Shirel Horovitz’s sculptural space is inhabited by memory-laden structures reaching toward new forms. Her sculptural practice is grounded in calculated deconstruction and reconstruction, not in an attempt to conceal or erase the origins of the parts, but rather, to transform them into working materials. Old wooden doorframes and furniture parts collected from the streets are made into new wholes – fragile yet present with a quiet force. Still carrying traces of memory, cultural context, and previous uses, each part preserves, embodies, and echoes human life stories. While their fractures and scars of use are evident, so is the persistent vitality pulsating within them. Thus, the private and the collective are interwoven. What once belonged to the intimate domestic sphere was cast into the street, becoming part of the urban landscape. Later collected and transformed in the studio, it emerged as something new, an object in its own right, a sculpture that no one but Horovitz could have conceived. The result is human-scale sculptures that dwell in the space between stability and collapse. Part structure, part self-supporting being, they meet the viewers’ gaze and invite them to wonder whether sculptural forms can hold complex emotions.
The meticulous treatment of the layered wood – sanding, cutting, gluing, and polishing – produces a uniform texture that preserves the material’s presence. At the same time, compositions emerge that contain a contradiction between order and deconstruction, reflecting the complexity of human existence as a multiplicity that cannot be reduced to a single definition, and manifesting the persistent tension between the personal-private and the collective.
The slightly surrealistic quality of the works welcomes us into an open field of possible readings. They do not offer clear figures or representations, but rather abstract forms that blur categorical boundaries. Yet, though abstract, they assert a presence and a distinct identity. They seem to possess a point of view and a will of their own. In other words, Horovitz moves us from asking “what is this?” to “who is this?”

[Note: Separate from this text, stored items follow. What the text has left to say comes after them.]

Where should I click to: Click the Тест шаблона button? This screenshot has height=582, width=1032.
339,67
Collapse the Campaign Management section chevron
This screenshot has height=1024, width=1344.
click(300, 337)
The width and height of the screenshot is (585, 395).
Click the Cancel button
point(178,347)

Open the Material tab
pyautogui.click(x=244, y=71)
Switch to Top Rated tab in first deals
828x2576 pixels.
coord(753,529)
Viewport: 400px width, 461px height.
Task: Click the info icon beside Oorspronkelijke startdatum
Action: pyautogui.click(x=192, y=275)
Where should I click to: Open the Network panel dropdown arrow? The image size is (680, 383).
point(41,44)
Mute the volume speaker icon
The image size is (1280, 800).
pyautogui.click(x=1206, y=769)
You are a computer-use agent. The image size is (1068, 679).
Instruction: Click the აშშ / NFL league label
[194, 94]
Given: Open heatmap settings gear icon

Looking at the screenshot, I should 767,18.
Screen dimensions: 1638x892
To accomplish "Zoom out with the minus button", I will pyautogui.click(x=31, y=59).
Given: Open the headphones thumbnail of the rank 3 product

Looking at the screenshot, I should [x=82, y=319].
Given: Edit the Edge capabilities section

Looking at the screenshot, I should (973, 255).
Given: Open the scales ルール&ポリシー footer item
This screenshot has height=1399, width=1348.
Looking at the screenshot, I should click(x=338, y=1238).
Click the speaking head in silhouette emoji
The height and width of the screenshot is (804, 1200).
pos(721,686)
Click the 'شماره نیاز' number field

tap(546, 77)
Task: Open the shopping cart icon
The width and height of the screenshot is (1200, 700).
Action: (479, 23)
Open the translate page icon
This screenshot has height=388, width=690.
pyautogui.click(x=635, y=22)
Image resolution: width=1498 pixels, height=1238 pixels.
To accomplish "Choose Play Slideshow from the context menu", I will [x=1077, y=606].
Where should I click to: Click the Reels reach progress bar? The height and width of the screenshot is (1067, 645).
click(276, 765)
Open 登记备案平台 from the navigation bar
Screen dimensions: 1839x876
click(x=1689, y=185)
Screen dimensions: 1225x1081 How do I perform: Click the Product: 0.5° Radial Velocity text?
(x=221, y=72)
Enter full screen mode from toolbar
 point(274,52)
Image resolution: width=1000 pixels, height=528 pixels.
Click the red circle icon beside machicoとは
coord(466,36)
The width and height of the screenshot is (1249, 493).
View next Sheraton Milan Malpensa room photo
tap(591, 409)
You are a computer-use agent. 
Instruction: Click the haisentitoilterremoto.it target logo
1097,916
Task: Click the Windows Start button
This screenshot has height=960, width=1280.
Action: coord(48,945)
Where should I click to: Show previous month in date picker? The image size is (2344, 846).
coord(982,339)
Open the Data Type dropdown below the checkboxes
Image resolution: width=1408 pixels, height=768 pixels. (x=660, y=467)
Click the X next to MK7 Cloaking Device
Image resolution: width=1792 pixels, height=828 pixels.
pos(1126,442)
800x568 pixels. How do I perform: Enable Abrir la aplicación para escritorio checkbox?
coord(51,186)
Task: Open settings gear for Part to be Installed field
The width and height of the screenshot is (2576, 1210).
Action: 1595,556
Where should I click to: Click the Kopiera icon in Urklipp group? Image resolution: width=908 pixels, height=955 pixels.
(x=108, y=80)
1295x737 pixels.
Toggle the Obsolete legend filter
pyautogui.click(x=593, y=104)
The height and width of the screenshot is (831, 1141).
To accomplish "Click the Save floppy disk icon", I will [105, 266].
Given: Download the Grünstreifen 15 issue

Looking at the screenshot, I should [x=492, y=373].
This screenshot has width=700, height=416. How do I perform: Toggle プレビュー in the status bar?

In Jewish tradition,* the word “zeh” (this) indicates what can be seen or touched but cannot be grasped theoretically or intellectually. The word “this” becomes a pointing finger – a presence outside itself – insisting on engagement with the real and the tangible. Similarly, in Daoism, pointing serves to indicate that a thing’s essence is inseparable from the thing itself. Definitions only create barriers between us and the things themselves: the gaze must pass from the pointing finger to what it points toward.**
With her work, Horovitz seeks to lead us to the material, visible, and experiential space of “this.” Yet, alongside their distinct material presence, the sculptures themselves exist in a liminal space of identity, materiality, and temporality, urging us to linger there beside them. Objects become creatures, structures become bodies. The definitions dissolve and destabilize, and the questions remain open. Are we looking at a sculpture? A temporary architectural structure? A giant insect? A fragment of a familiar landscape? We’re drawn into the tension between these possibilities, lingering in it alongside sculptures that bear accumulated memories as well as what is yet to come.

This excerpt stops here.